> _Défis_
- 1) Dressez la liste de toutes les personnes désignées par leur prénom et leur nom dans l’extrait sur Franck Venaille.
- 2) Traduisez en anglais, s’il vous plaît, la phrase suivante de l’extrait sur Franck Venaille : « Mais avant d’en arriver là, il avait déjà publié dix recueils sur près de 25 ans. »

> _Extrait source_
Isabelle Baladine Howald montre ici la nécessité de la réédition de ces textes devenus introuvables pour la plupart de Venaille.
Franck Venaille, Avant l’Escaut, Poésies et proses, 1956-1989, édition critique de Stéphane Cunescu, préface de Marc Blanchet, L’Atelier contemporain, 2023, relié cartonné, 750 p, 30€
Venaille avant le fleuve
« J’ai vécu ce livre »
FV
Jack-to-Jack (1981)
Franck Venaille (1936- 2018) écrit la célèbre Descente de l’Escaut en 1995, qui marque un tournant dans sa propre poésie comme il marque d’une pierre blanche l’histoire de la poésie de la seconde moitié du XXème s.
Mais avant d’en arriver là, il avait déjà publié dix recueils sur près de 25 ans. Plus fragmentaires que le fluide, mélancolique et lent Escaut, ces dix livres devenus introuvables pour la plupart et réunis dans une excellente, vraiment remarquable édition, permettent de retracer l’histoire de l’écriture d’un poète.
Marc Blanchet souligne dans sa préface les divers désastres causés par la guerre d’Algérie chez Franck Venaille et combien ils entaillent sa prose. Ensuite la vie fera son chemin, avec amours et amis, éditeurs et cette prose parfois violente, lyrique mais toujours tenue. La plupart du temps, chez un poète, tout est déjà là, dans les premiers poèmes, parfois maladroits, mal tout ce qu’on veut. Son monde est là et il passera sa vie à trouver ce qui en fait pour lui la ligne à suivre, le sillon à creuser.

(Éléments conservés d’une collection)
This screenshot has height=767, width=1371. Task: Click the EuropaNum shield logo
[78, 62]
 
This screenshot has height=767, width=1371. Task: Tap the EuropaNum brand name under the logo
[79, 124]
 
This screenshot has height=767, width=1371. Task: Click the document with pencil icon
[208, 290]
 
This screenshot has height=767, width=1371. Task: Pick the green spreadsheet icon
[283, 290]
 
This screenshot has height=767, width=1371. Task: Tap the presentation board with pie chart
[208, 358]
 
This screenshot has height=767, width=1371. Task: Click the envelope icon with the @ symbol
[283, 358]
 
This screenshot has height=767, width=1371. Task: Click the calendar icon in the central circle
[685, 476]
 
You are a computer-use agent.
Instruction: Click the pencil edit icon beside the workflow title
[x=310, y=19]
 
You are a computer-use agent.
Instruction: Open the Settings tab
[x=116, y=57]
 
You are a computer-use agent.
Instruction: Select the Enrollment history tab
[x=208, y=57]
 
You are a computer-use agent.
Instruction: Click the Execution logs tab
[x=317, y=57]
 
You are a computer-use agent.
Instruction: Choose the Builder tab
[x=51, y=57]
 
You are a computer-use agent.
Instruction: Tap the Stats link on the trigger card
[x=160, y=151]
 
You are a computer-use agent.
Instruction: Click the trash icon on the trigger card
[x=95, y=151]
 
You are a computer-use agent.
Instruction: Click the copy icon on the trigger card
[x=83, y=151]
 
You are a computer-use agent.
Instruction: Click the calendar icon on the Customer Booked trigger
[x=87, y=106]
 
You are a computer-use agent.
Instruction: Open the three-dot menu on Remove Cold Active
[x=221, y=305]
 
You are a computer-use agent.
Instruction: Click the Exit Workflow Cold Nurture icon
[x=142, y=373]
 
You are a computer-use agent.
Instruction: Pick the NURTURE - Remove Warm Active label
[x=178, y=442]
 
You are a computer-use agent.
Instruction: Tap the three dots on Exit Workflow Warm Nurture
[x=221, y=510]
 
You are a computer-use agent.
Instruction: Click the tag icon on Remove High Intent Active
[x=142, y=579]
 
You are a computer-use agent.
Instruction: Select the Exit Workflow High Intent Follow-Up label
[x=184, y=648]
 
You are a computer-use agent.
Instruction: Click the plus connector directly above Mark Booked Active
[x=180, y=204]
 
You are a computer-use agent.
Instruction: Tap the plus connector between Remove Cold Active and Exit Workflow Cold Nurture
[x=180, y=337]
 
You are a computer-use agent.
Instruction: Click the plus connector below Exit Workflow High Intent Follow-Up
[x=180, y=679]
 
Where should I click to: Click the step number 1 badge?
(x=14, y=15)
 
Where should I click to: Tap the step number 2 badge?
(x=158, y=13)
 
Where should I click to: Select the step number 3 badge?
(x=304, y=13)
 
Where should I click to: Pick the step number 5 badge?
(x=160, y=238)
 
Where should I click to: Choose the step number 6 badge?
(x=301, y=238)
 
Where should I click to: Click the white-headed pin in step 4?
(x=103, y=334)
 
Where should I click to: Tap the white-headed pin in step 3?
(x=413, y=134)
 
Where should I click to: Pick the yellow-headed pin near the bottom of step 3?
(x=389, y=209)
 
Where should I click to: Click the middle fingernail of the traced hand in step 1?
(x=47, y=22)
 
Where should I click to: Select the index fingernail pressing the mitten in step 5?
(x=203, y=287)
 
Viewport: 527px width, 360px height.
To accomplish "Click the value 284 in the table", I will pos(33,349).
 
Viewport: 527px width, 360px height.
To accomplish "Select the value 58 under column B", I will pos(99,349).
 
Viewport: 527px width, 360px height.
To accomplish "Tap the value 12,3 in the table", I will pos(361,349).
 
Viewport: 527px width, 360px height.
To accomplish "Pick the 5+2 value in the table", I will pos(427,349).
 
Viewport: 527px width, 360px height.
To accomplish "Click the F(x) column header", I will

> _Résultats obtenus_
- 1) Isabelle Baladine Howald, Franck Venaille, Stéphane Cunescu, Marc Blanchet

- 2) But before getting there, he had already published ten collections over nearly 25 years.